_EXERCISE GOAL:_
The answer must consist only of the lines from the line with "Select the GAMEOVER равно Нет condition" to the line with "Sort by Last", both included, exactly as they stand below.

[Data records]

BEGIN

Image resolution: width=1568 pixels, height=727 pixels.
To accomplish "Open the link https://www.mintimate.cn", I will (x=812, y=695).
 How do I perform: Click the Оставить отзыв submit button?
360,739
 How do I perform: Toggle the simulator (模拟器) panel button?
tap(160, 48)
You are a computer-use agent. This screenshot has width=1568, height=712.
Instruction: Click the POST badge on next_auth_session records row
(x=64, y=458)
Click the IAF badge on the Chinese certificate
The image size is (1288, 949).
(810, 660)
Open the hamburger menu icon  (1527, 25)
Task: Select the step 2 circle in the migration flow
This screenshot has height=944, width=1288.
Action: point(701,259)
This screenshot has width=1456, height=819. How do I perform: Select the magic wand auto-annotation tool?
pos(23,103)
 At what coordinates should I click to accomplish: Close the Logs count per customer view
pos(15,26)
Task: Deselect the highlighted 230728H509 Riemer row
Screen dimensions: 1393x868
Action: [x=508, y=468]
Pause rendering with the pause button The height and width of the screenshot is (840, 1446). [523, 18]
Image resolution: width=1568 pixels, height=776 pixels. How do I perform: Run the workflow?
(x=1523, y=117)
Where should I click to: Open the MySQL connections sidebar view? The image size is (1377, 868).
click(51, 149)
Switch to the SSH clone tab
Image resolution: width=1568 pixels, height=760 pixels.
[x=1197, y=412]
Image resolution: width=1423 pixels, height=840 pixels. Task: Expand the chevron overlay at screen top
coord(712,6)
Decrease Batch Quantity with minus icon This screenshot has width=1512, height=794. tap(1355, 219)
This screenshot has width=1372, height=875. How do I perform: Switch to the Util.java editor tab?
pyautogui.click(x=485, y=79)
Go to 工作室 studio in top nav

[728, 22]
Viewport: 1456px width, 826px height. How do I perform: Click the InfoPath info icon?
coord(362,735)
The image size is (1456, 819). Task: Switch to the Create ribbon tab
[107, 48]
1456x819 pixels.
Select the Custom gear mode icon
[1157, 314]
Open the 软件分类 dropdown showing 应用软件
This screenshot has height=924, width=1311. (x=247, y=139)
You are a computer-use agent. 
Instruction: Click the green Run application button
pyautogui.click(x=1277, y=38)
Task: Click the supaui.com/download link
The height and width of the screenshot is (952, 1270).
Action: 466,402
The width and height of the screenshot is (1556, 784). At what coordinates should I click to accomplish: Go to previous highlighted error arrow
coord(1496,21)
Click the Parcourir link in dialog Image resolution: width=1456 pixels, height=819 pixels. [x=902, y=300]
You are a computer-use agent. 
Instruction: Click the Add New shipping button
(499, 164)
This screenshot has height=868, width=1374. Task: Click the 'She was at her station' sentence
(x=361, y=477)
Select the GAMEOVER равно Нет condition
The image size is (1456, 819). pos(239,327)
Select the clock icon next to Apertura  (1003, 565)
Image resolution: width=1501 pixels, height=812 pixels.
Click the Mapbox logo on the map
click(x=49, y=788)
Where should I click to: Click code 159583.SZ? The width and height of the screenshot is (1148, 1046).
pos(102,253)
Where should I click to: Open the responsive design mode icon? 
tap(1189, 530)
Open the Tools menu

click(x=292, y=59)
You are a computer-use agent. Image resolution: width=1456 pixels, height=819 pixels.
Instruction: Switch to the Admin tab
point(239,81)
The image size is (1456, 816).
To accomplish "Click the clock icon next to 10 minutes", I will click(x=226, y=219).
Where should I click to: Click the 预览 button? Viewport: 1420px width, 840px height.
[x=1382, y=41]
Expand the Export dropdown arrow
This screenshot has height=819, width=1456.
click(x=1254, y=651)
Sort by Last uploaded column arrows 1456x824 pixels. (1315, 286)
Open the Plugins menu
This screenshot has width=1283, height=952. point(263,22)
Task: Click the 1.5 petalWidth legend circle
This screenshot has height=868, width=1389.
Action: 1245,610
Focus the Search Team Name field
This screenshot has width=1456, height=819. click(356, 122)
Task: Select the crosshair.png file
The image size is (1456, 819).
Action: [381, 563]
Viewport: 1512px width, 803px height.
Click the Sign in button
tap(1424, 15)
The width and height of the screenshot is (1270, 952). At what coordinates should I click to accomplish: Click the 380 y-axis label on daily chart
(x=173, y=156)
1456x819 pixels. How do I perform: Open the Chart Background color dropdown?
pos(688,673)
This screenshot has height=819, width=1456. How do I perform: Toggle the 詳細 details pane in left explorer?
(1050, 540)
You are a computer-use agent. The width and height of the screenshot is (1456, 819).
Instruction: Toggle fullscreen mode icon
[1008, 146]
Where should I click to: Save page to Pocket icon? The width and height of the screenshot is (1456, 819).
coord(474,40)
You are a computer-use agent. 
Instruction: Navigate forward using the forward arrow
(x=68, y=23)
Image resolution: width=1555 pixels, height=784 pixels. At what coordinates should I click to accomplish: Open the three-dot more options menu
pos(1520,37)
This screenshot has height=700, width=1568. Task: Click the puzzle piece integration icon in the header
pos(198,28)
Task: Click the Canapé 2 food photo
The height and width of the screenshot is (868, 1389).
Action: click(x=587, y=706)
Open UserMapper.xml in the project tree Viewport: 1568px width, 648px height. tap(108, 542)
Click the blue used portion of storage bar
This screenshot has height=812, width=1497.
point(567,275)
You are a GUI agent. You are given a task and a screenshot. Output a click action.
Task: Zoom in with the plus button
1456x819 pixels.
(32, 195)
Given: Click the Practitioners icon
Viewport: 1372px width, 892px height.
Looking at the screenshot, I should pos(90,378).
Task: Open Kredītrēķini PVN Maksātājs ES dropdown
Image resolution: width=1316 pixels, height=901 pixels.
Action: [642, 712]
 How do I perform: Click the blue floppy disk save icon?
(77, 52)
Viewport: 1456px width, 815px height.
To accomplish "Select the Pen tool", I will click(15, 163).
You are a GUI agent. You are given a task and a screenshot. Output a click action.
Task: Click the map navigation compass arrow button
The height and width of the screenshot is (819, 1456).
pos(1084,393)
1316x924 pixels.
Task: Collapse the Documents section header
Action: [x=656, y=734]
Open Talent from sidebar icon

END

_YOUR RESPONSE:_
Select the GAMEOVER равно Нет condition
The image size is (1456, 819). pos(239,327)
Select the clock icon next to Apertura  (1003, 565)
Image resolution: width=1501 pixels, height=812 pixels.
Click the Mapbox logo on the map
click(x=49, y=788)
Where should I click to: Click code 159583.SZ? The width and height of the screenshot is (1148, 1046).
pos(102,253)
Where should I click to: Open the responsive design mode icon? 
tap(1189, 530)
Open the Tools menu

click(x=292, y=59)
You are a computer-use agent. Image resolution: width=1456 pixels, height=819 pixels.
Instruction: Switch to the Admin tab
point(239,81)
The image size is (1456, 816).
To accomplish "Click the clock icon next to 10 minutes", I will click(x=226, y=219).
Where should I click to: Click the 预览 button? Viewport: 1420px width, 840px height.
[x=1382, y=41]
Expand the Export dropdown arrow
This screenshot has height=819, width=1456.
click(x=1254, y=651)
Sort by Last uploaded column arrows 1456x824 pixels. (1315, 286)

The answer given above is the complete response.